#### Task statement:
Exact copies of all the lines below are wanted, without a single picture.

### Data provided

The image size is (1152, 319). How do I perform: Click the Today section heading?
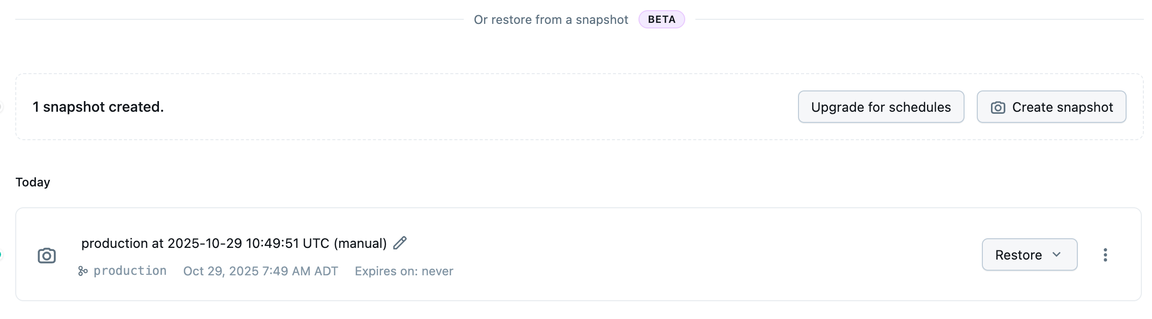33,182
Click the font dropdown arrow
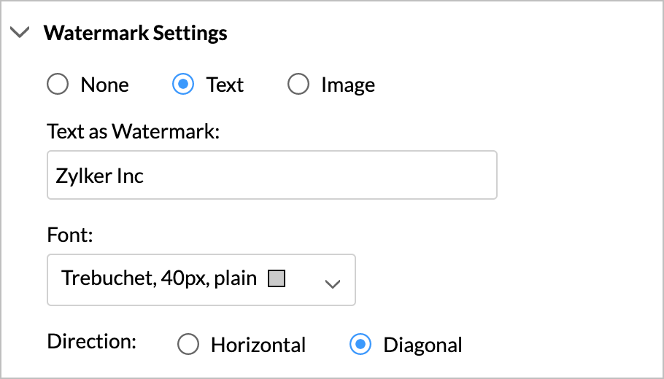664x379 pixels. [x=332, y=284]
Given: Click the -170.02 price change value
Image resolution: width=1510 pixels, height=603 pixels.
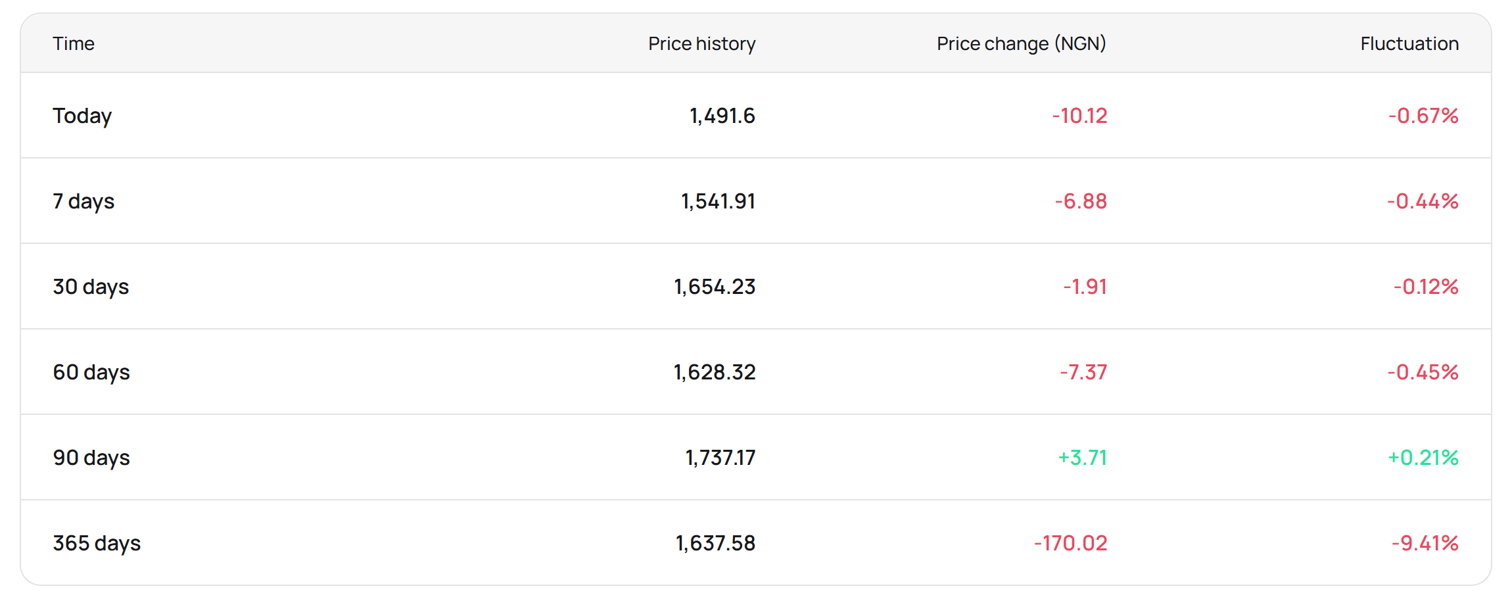Looking at the screenshot, I should (1070, 543).
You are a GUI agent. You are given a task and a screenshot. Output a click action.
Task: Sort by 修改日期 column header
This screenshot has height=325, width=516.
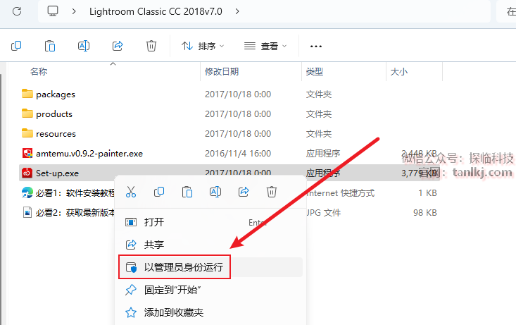(222, 71)
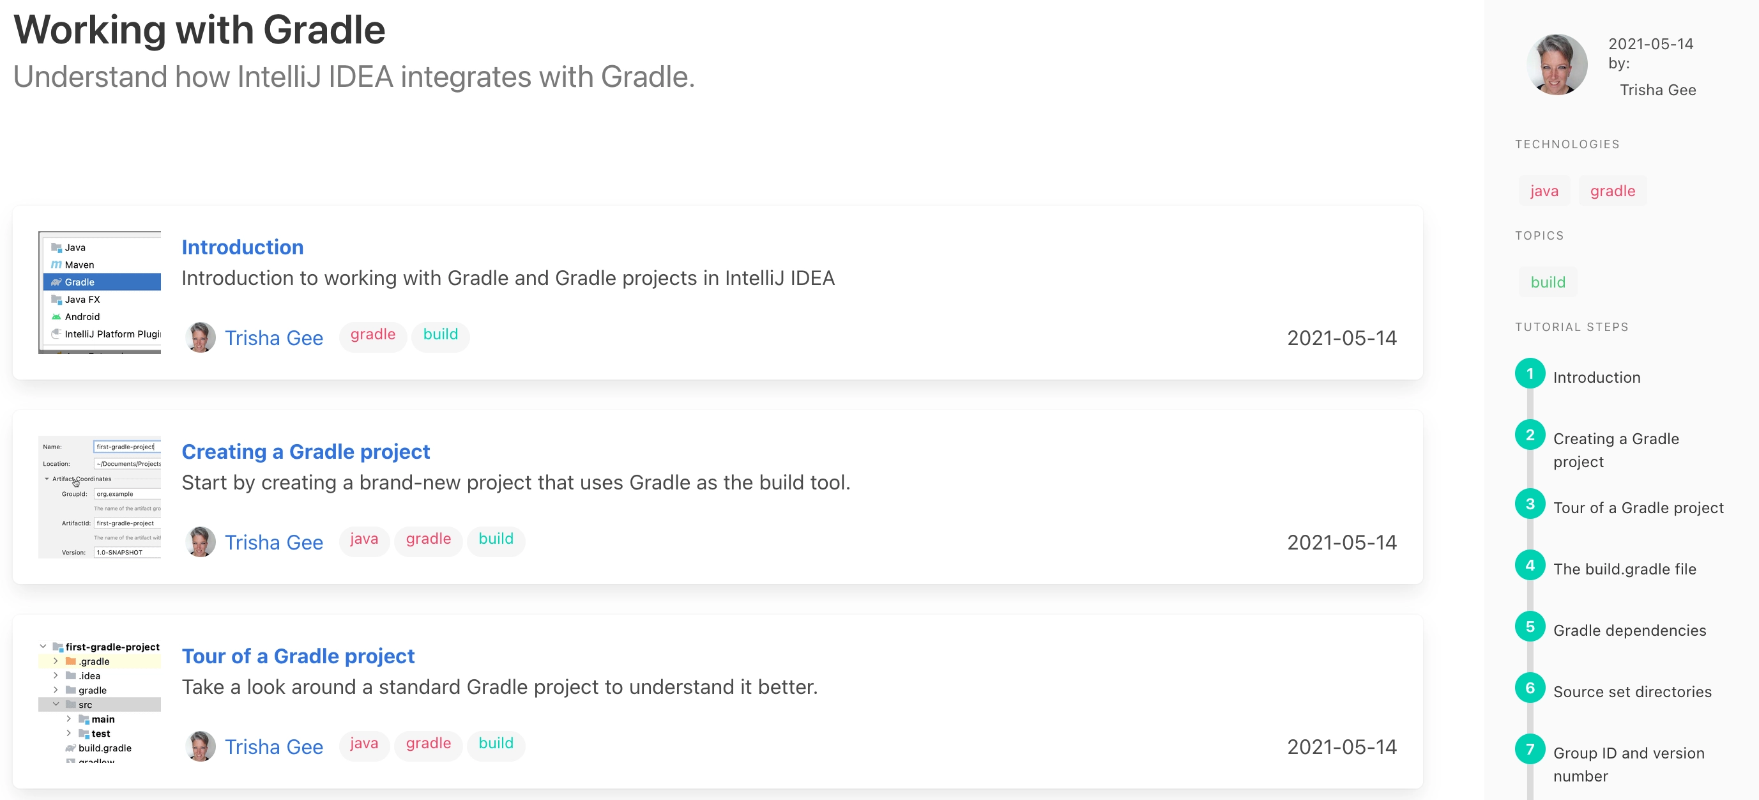Select the build topic tag in sidebar
1759x800 pixels.
(1547, 281)
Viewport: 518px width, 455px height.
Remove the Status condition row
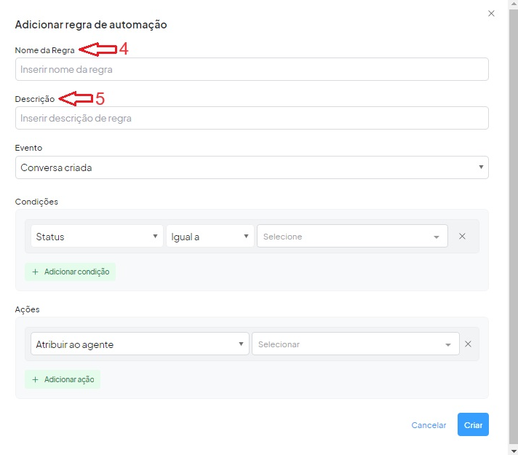[x=462, y=237]
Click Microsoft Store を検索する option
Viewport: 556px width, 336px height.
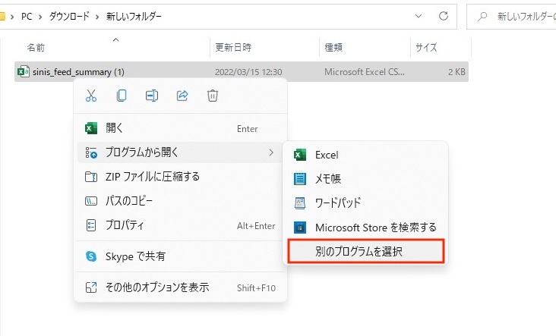tap(375, 228)
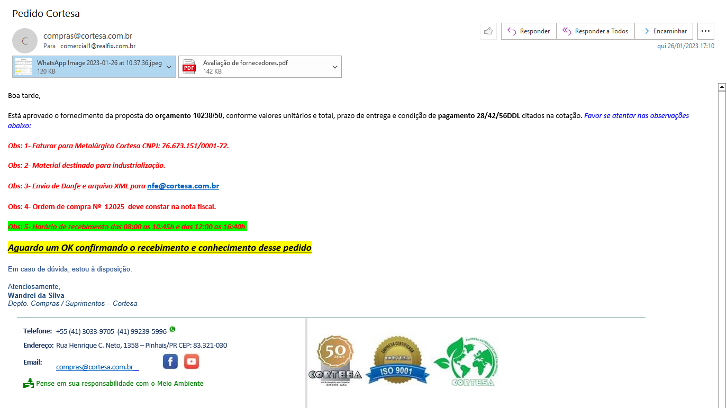727x408 pixels.
Task: Open the Facebook icon in signature
Action: (170, 361)
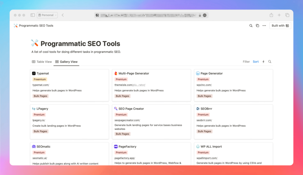This screenshot has height=175, width=303.
Task: Click the Freemium tag on the Typemat card
Action: pyautogui.click(x=40, y=79)

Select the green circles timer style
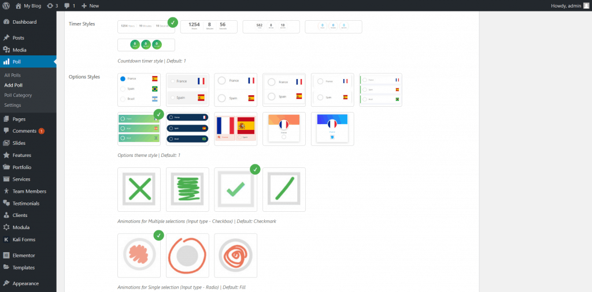[x=146, y=44]
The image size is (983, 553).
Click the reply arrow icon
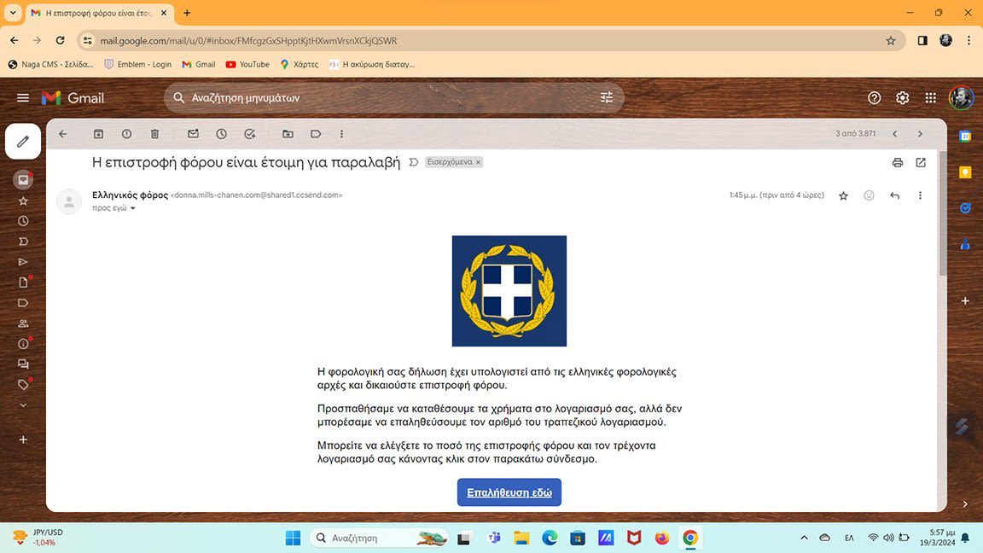(x=894, y=195)
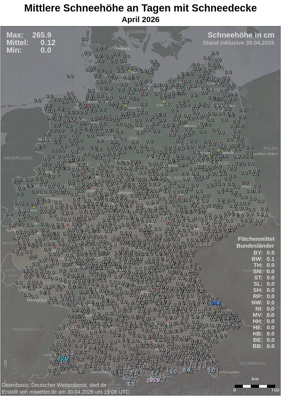Click the cyan 17.0 station value
Image resolution: width=281 pixels, height=396 pixels.
click(x=63, y=359)
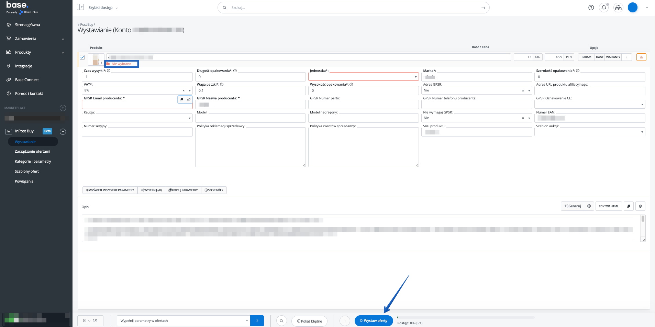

######

#### Answer area:
The image size is (1152, 319). How do I perform: Click the Today section heading?
33,182
Click the font dropdown arrow
664x379 pixels. [x=332, y=284]
Given: Click the -170.02 price change value
Image resolution: width=1510 pixels, height=603 pixels.
Looking at the screenshot, I should (1070, 543).
You are a GUI agent. You are given a task and a screenshot. Output a click action.
Task: Sort by 修改日期 column header
This screenshot has height=325, width=516.
(222, 71)
Select the build topic tag in sidebar
1759x800 pixels.
(1547, 281)
Viewport: 518px width, 455px height.
Remove the Status condition row
[x=462, y=237]
Click Microsoft Store を検索する option
Viewport: 556px width, 336px height.
tap(375, 228)
727x408 pixels.
Task: Open the Facebook icon in signature
Action: (170, 361)
This screenshot has height=175, width=303.
Task: Click the Freemium tag on the Typemat card
Action: pyautogui.click(x=40, y=79)

Select the green circles timer style
[x=146, y=44]
The image size is (983, 553).
Click the reply arrow icon
(x=894, y=195)
Click the cyan 17.0 station value
Image resolution: width=281 pixels, height=396 pixels.
click(x=63, y=359)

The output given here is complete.